= TEXT PASSAGE =
** START **

Thankfully, there is less of a focus on these intense special moves. Previous games in the series had built such a bustling repertoire of finishers that keeping track of them required a checklist. Now, though, the game gives you a trade-off of exacting these finishers or increasing your durability and speed in combat. While I love kicking a dude across the face and watching him get airborne, in tougher battles, I need all the speed I can get.

You also no longer acquire experience points from combat. Instead of grinding out battles to cheap out the AI, you have to build your funds to “invest” in yourself and learn new abilities. Maxing out any one particular fight style requires about 15 billion yen, which is definitely a ton of scratch. This shift helps toughen the main storyline while still giving you an option to lessen the difficulty, should you feel the need.

It doesn’t totally overhaul the combat in the game, since you can still pick one style and never change for every encounter, but it does give you different options to screw around with. The game also does provide some opportunities where particular styles are a better fit, which makes it rely more on skill than just leveling up. Even with all these changes, Yakuza still feels like the modern equivalent of Streets of Rage, which should please old-school fans.

Coupled with the well written story, Yakuza 0 is easily a complete game before you even get into all of the finer details. There is so much extra stuff to do that one could basically rip out the main portion and sell it as a separate experience. Heck, upon completing the story, you get to do just that, eschewing all of the crime drama for the simple joys of hitting the local arcade or fishing in the river in Premium Adventure Mode.

Yakuza 0 review

This is where the real beauty of the series comes out. The setting is more of a character than the actual people. Sega has rendered Japan with so much life and detail that you can’t help but get sucked into your surroundings. Street vendors selling food, garbage piling up outside of restaurants, thugs harassing folks in dark alleys; both Tokyo and Osaka feel like living, breathing entities.

** END **

= GIVEN EXERCISE 1 =
In the Yakuza 0 review, rewrite the stretch from "Coupled with the" through "Premium Adventure Mode.", substituting "harbor" for "river".
= GIVEN EXERCISE 2 =
According to the Yakuza 0 review, why is the reviewer glad that the game puts less focus on intense special moves?

[Rows of pointing data]
** START **

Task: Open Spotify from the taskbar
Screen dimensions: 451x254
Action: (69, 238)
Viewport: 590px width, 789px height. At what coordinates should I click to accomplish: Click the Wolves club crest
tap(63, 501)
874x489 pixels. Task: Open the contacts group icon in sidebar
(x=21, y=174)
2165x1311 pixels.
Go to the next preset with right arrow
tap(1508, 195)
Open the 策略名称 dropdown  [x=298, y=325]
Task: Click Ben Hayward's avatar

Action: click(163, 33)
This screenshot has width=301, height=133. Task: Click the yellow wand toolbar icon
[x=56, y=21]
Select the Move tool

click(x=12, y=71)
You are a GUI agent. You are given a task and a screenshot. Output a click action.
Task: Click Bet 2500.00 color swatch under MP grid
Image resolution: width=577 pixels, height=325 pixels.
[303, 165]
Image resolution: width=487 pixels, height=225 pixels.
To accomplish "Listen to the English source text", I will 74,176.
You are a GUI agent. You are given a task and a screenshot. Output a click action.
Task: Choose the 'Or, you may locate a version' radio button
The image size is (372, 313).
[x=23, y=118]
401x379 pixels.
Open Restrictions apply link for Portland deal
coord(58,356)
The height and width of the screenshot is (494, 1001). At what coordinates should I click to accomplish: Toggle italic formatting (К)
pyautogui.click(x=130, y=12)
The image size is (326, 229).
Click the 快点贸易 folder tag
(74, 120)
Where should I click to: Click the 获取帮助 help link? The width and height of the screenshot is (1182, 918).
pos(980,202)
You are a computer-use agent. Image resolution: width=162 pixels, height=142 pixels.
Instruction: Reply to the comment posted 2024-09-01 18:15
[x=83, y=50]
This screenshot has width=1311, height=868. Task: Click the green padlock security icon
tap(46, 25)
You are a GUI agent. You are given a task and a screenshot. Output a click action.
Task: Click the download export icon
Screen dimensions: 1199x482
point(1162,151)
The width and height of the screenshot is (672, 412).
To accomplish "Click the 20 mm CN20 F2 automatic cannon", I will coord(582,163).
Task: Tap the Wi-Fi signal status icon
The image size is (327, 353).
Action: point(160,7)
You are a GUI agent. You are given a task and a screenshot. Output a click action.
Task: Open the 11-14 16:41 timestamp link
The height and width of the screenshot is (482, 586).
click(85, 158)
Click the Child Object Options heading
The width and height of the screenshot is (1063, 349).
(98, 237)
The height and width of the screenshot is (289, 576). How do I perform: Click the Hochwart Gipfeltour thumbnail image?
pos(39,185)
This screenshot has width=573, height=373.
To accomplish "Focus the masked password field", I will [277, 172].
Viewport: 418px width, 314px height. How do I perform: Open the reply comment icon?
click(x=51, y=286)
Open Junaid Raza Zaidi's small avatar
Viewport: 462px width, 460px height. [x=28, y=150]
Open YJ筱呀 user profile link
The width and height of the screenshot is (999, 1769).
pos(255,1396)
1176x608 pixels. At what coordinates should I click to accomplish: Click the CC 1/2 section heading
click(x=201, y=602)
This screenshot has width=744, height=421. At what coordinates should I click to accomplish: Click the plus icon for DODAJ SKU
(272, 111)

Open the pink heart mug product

** END **

= TASK RESPONSE 1 =
Coupled with the well written story, Yakuza 0 is easily a complete game before you even get into all of the finer details. There is so much extra stuff to do that one could basically rip out the main portion and sell it as a separate experience. Heck, upon completing the story, you get to do just that, eschewing all of the crime drama for the simple joys of hitting the local arcade or fishing in the harbor in Premium Adventure Mode.

= TASK RESPONSE 2 =
Earlier games in the series had so many finishers that a checklist was needed to keep track of them. The game now trades those finishers against more durability and speed in combat, and in tougher battles the reviewer needs all the speed possible.